S: I was really amazed when I first started watching your movie that – I’m here in Chiang Mai, I’m in the north of Thailand – that the women I fight, a lot of them are like Pet and Stam.  They’re not 8-year-olds, but they’re being trained by their families.  They’re coming from a pedagogy that is very different from mine, you know, coming to a boxing gym and learning this way.  It was really beautiful and kind of – I felt very connected to the idea of watching these girls train and their lives outside of the boxing gym.  So that’s kind of where I was viewing it from and it was really beautiful.

T: Have you always been in Chiang Mai?

S: I’ve been in Chiang Mai for seven months now.  I came here two years ago initially and I’ve also spent some time down in Bangkapi, just outside of Bangkok.  So, I’ve seen very little of Thailand outside of Chiang Mai.

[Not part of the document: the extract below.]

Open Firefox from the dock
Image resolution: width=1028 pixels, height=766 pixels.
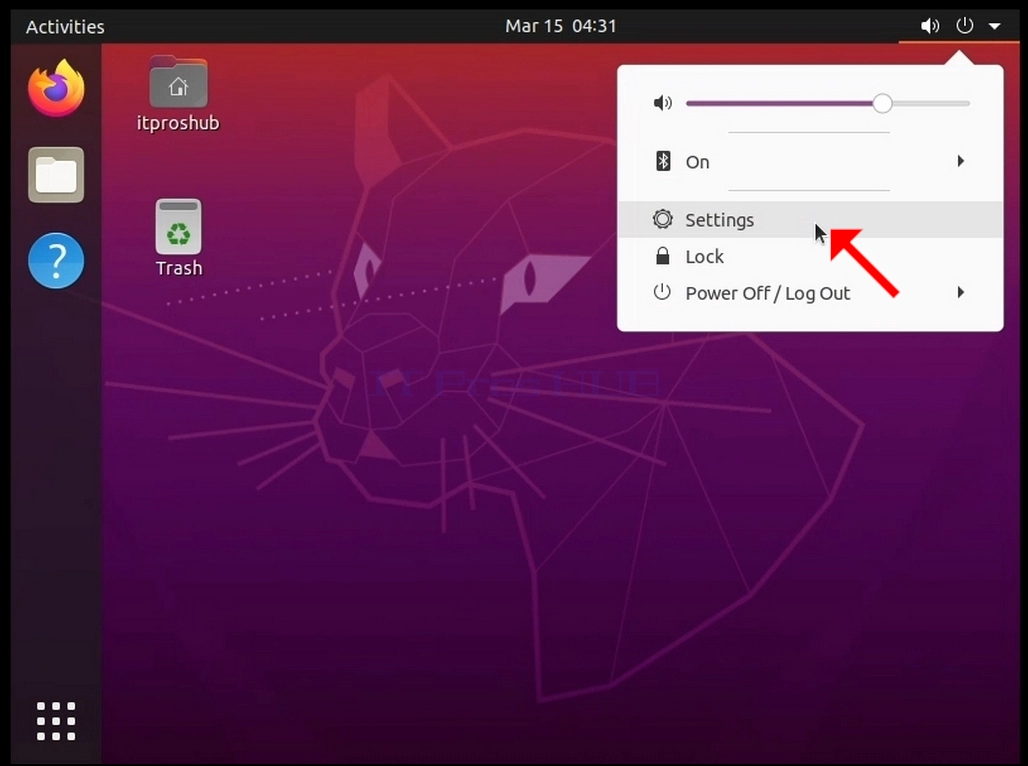pyautogui.click(x=56, y=88)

T: It’s just interesting [to me] that you’re not training in Isan.

S: I would love to train in Isan!   It’s difficult as a woman and as a foreignor to train in Isan.

T: Is it?

S: I would imagine; I can’t say from first-hand experience how hard that is, but given the complexities, even in Chiang Mai which is a college town, you know they’re very used to foreignors, the gym where I train has had many women before and there are still obstacles that are pretty striking when I come up against them every time.

[both laugh]

I’m very fortunate that in the two years since I last time I was here and since I’ve come back there are a lot more female fighters my size.  I’m very small, so it’s great to have not only more competition but really good competition now.

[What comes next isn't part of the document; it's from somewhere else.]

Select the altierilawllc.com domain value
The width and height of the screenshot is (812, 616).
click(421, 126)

T: How many kilos are you?

S: Between 46 and 48.

T: Pet’s on her way up there.  Pretty soon.

S: Yeah!

[both laugh]

S: See how that goes!

S: I saw an interview with you where you were saying what initially brought you out to Thailand was this prison documentary –

T: Right

S: – and I’d heard the same thing about fighters getting early release for fighting.

T: Not true! [laughs]

S: Yeah [laughing] I actually know of one woman who fought a boxing match and got out.  She was at the “Bangkok Hilton” they call it and she ended up getting paroled into the area where Pet trains now, in Prathum.

T: In Prathum?

S: Yeah, so I don’t know how these things are being disseminated into the world that we believe it, but it’s very interesting that you went there to look at it.  How long did it take you to figure out that this was not going on?

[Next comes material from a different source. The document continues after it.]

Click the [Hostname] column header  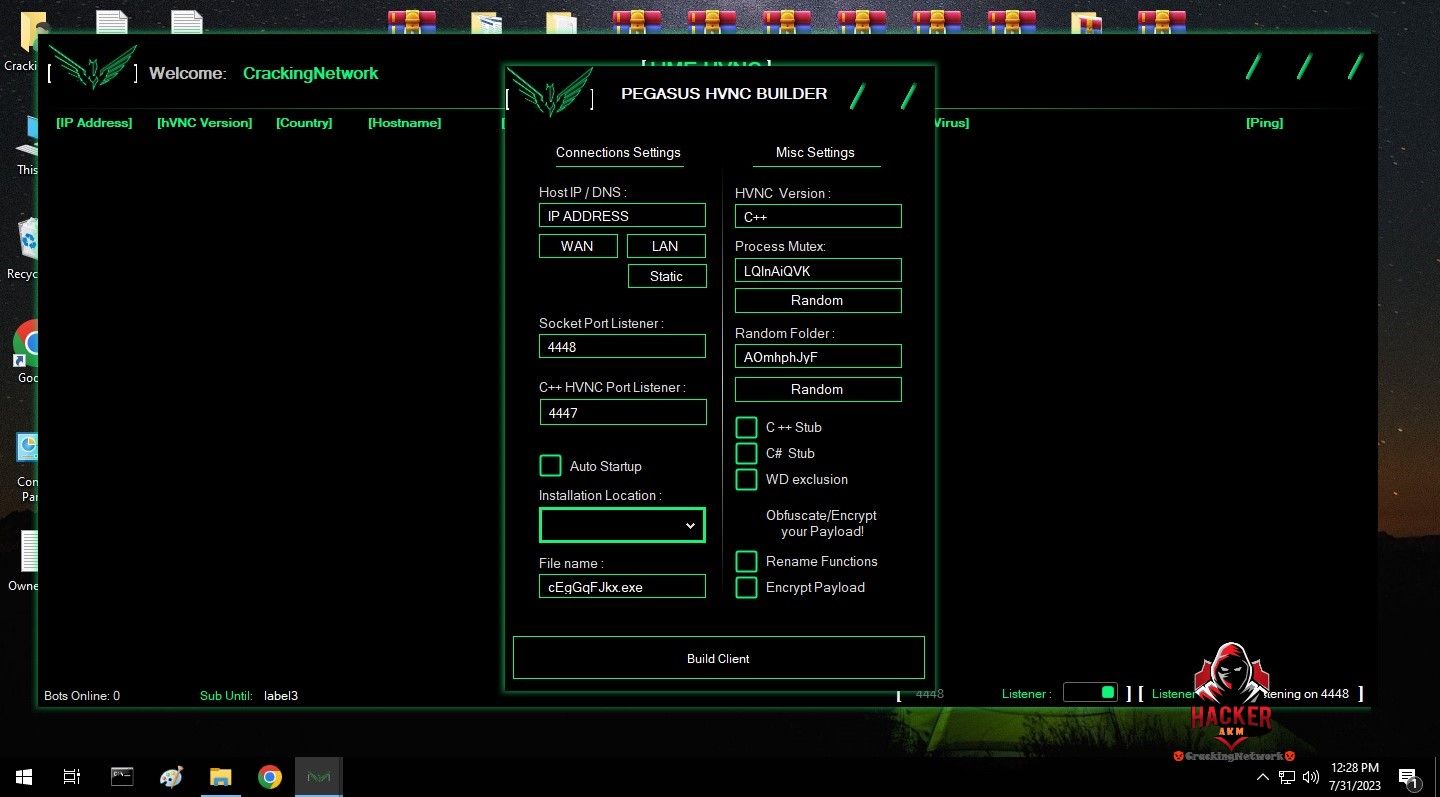tap(404, 123)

T: Well the thing was, I was there as a DP, I wasn’t there as director.  So there person I went with – pretty great fighter actually, this guy Paulo Tocha, I don’t know if you know him –

S: Mmm-hmm

T: – he used to train back in the 80’s at [Satani Khun?] in Bangkok, long time ago.  He was the one who was directing that thing and it turned out he was wrong.  So we spent a lot of time in [sakbangwan?] we went to Pattaya Roman Prison and it just didn’t happen.  They were like, “no this is not what we do, that would never happen; we would never let somebody out for that,” so it was just a big mess and we were not getting anything.

S: So, were you with Tocha when you first saw the girls fighting?

T: Yeah, we went to Chonburi as sort of a side thing to go to one of the buffalo races and the girls were fighting on a stage just to the side of the buffalo races.  So I went over with the translator and was like what on EARTH is going on? You know, eight years old, what is this kid doing?  So I asked Stam, you know, “why do you fight?” when she came off the stage and – she won and, you know, all the pictures and everything – and so I asked her and she looked up at me like I was an idiot – and you’ll think I’m an idiot too – because I said “why are you fighting” and she said, “for money”.  [Under his breath: wow]

S: Right

T: And it’s funny because Paulo didn’t think that was an interesting story.  I think he’d been there for so long, he’d spent so much time in Thailand and it was just so matter-of-fact to him that it didn’t shock him at all the way it shocked me.  I didn’t know anything about Thailand.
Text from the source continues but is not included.